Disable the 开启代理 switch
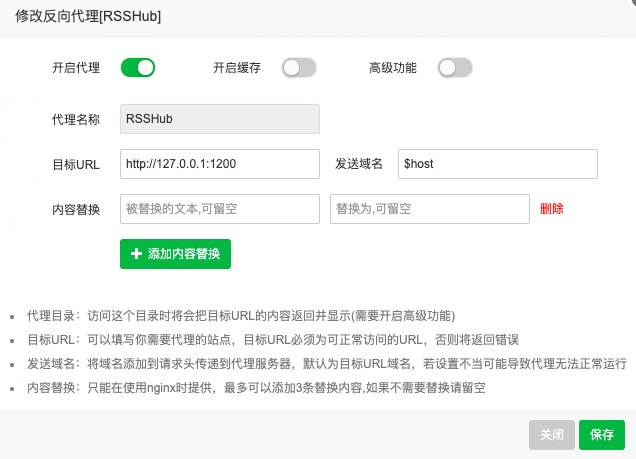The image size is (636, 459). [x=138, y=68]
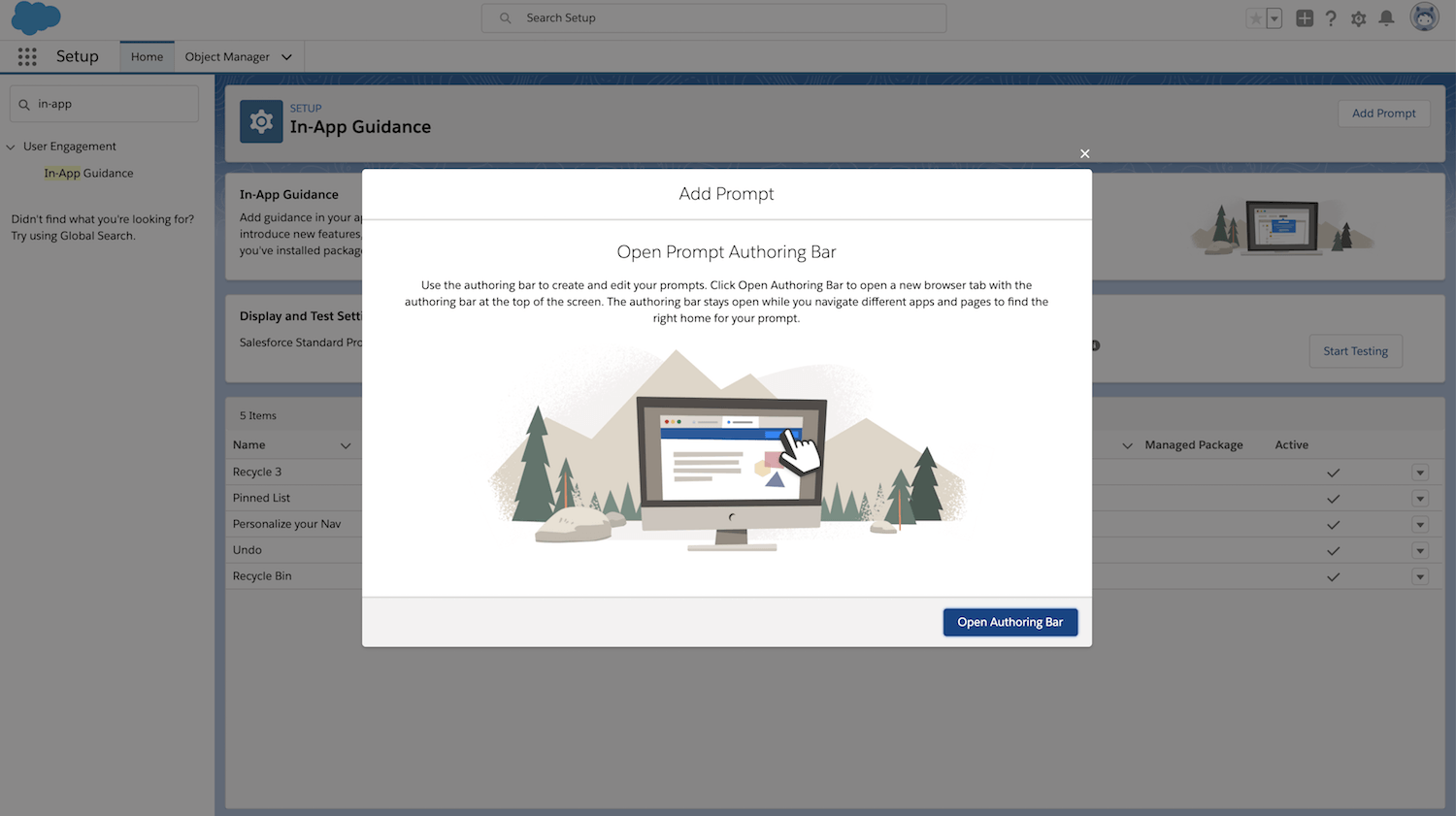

==

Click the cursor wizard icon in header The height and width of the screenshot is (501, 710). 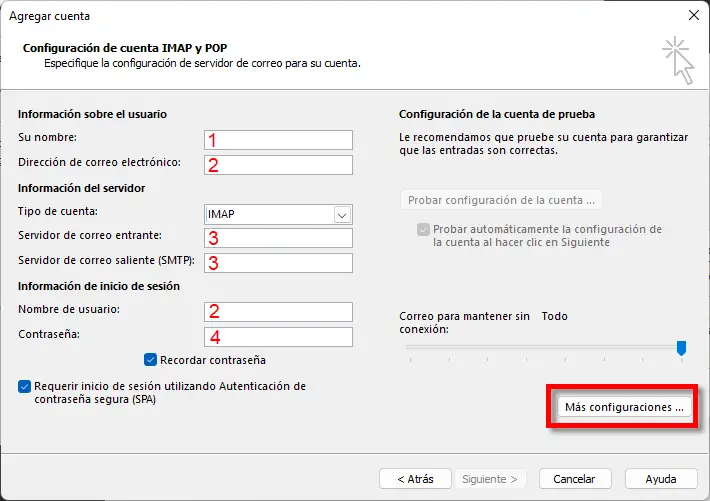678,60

--

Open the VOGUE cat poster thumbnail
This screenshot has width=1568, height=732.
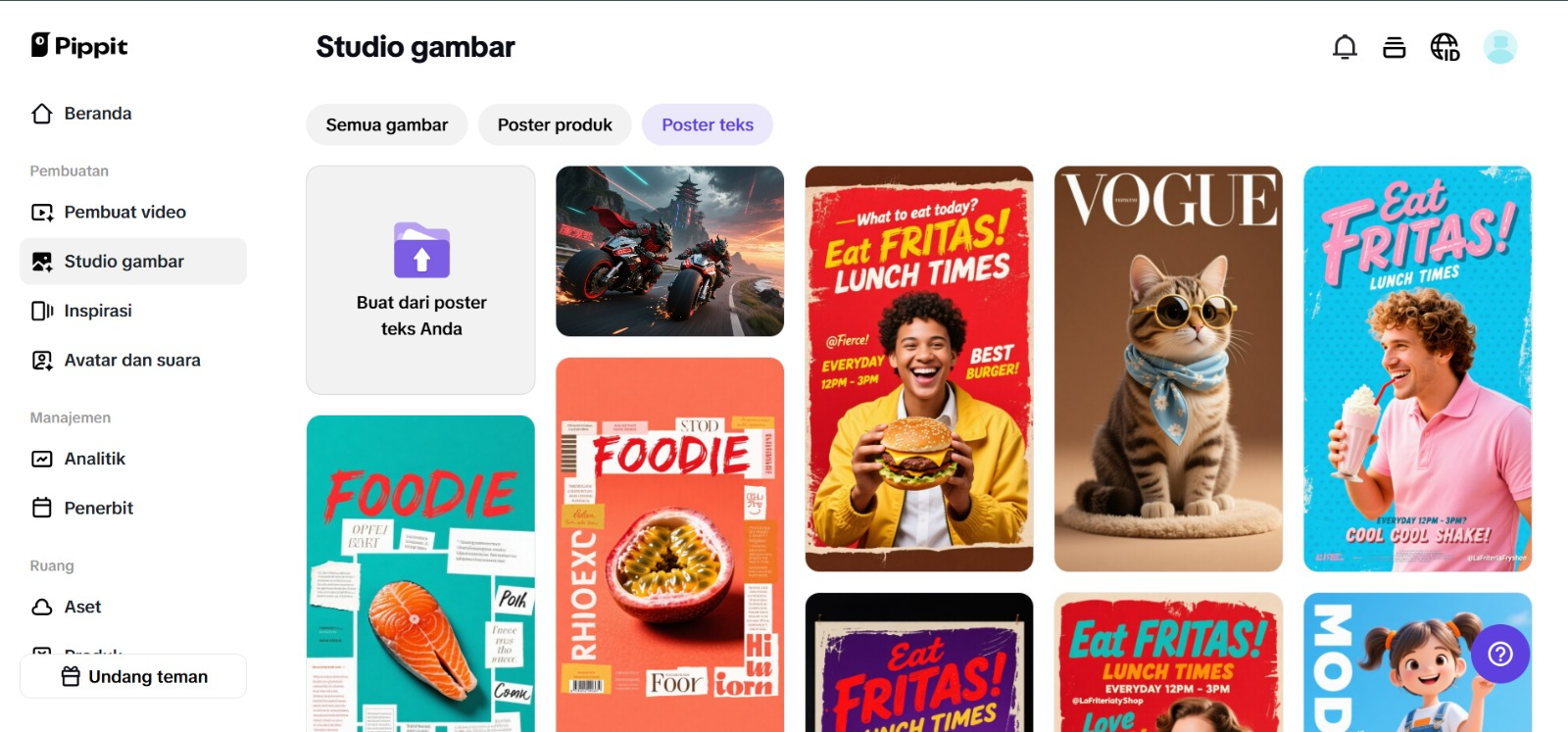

■ What you will do ■
Copy out, word for word, everything in the records from the line containing "Open the VOGUE cat poster thumbnail" down to the line containing "This screenshot has width=1568, height=732.", including both of those lines.

■ Task answer ■
Open the VOGUE cat poster thumbnail
This screenshot has width=1568, height=732.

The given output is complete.